As a psychiatrist Jim took pride in serving far-flung communities in Cape Breton – few winter blizzards prevented "Dr. Tune-Up" from seeing his patients. Although he extolled the advancements of anti-depressants, he did not hesitate to call out the manipulations of "Big Pharma". This was a bummer for his less scrupulous children, who pined to go on holidays to exotic locales on the company dime.
Possessing a powerful intellect and curiosity, Jim was known for his story-telling and wit. He wrote two memoirs: Willowbrook, a Flawed Eden and He's Around Here Somewhere.
A skilled carpenter, he crafted beautiful salad bowls, plates, chairs and intricate dollhouses as well as sometimes aesthetically dubious household ‘improvements'. He was very proud that the Wren's Nest Pub in Dublin, Ireland (est. 1588!) still bears a sign he carved in the early 1970's.

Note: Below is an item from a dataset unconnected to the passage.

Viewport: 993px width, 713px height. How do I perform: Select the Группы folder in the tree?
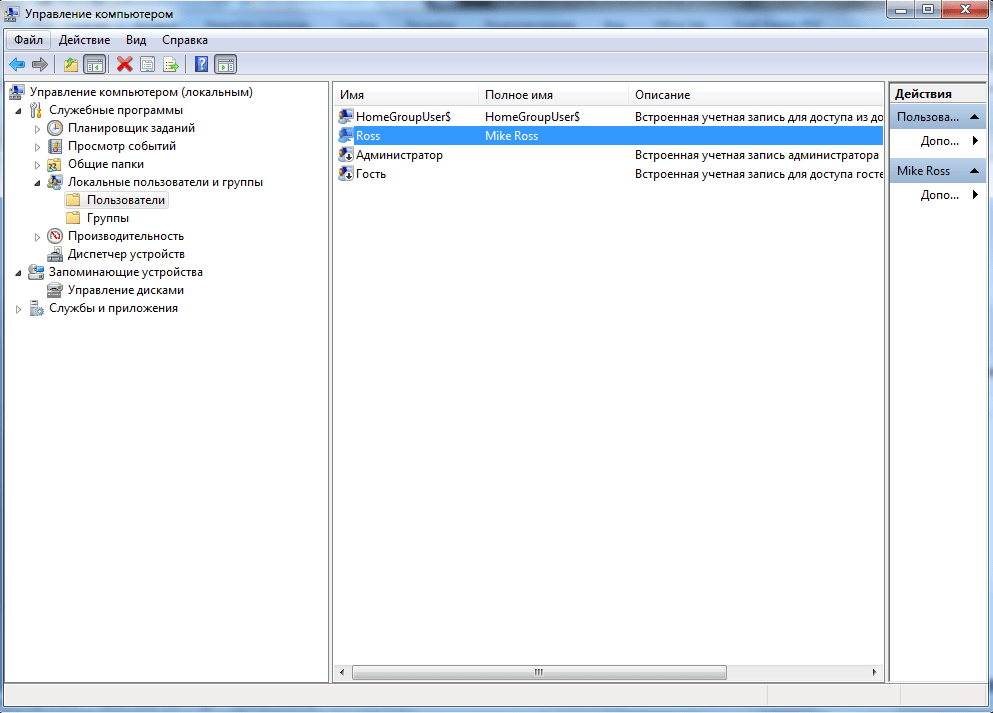coord(107,218)
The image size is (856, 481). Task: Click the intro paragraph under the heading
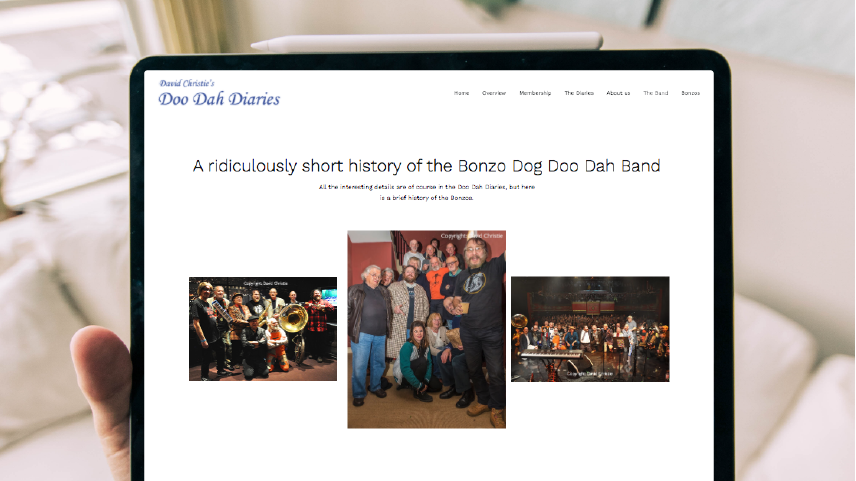point(426,192)
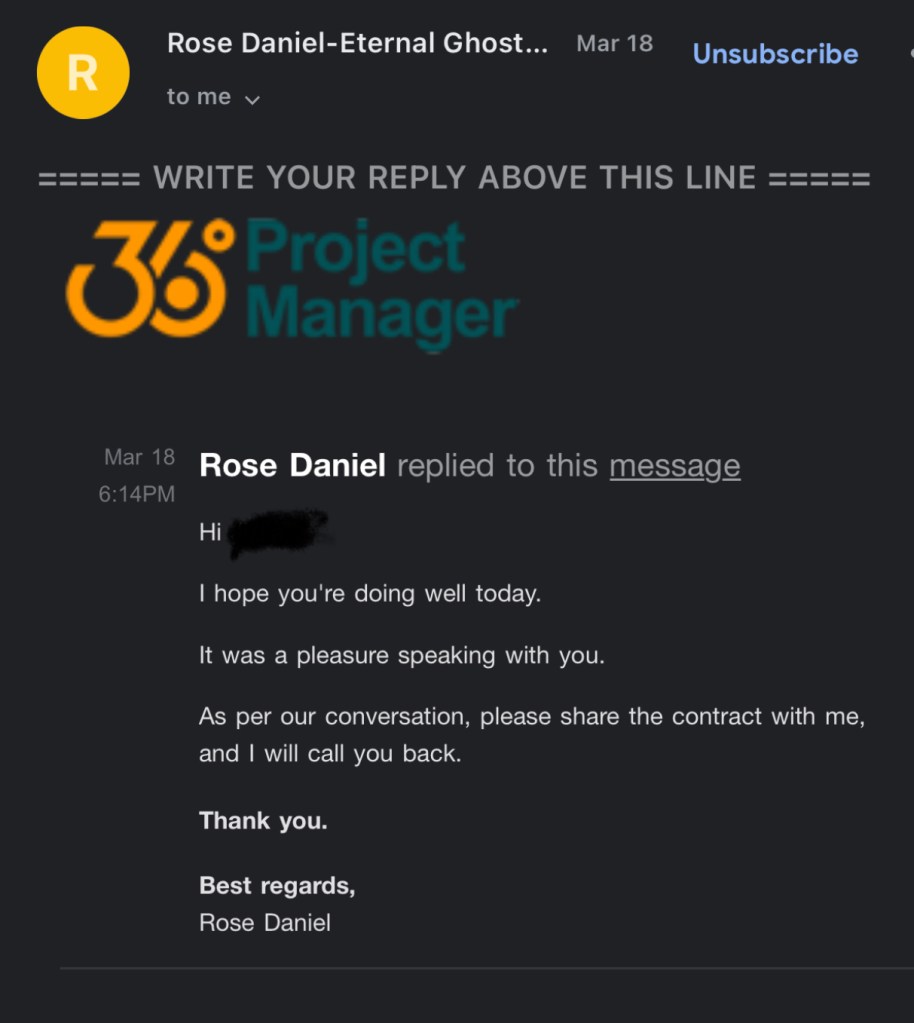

In his mid-60's after undergoing quadruple by-pass surgery, he set himself three major goals: kayak from Halifax to his Cape Breton home, swim a mile across the Bras d'Or Lakes and cross-country ski across the Cape Breton highlands. All successfully completed.
The great sadness of Jim's life was the death of his first-born child, Harry. Like many of his generation, his grief was private though ever-present; he rarely spoke of it, a burden he kept with him to the end of his life.
Jim died surrounded by family in Cape Breton Regional Hospital. He leaves his wife Heather, who has lost her best companion; their children, Finn (Sachiko), Rebecca (Lars) and Minga (Chris); grandchildren, Olivia and Freddy; his older brother, Dick (Catherine), and many nieces, nephews, and friends. A full life: well lived, much loved. He and his stories will be missed terribly.